** Start **
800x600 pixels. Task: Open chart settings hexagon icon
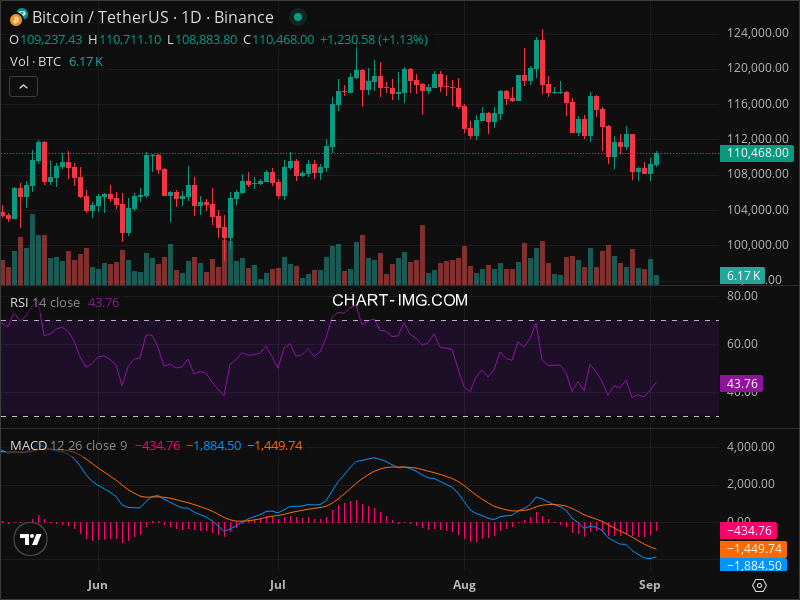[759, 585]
** End **
** Start **
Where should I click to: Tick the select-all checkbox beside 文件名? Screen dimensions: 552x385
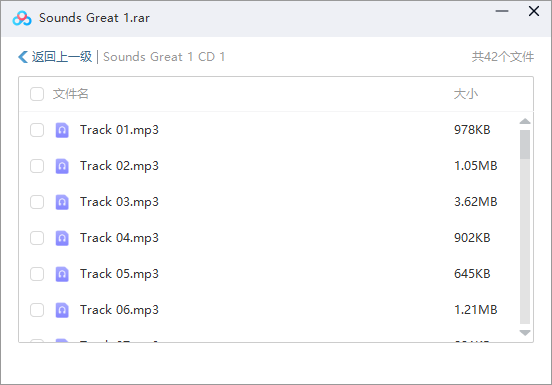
** End **
** Start **
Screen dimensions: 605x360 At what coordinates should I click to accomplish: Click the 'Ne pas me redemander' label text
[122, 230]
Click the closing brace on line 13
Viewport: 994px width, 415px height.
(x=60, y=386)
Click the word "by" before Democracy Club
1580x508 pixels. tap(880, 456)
** End **
**Written request:** Print the listing lines exactly as they appear, starting with the line that contains "Click the closing brace on line 13" and going on through the line that contains "1580x508 pixels. tap(880, 456)".

**Result:**
Click the closing brace on line 13
Viewport: 994px width, 415px height.
(x=60, y=386)
Click the word "by" before Democracy Club
1580x508 pixels. tap(880, 456)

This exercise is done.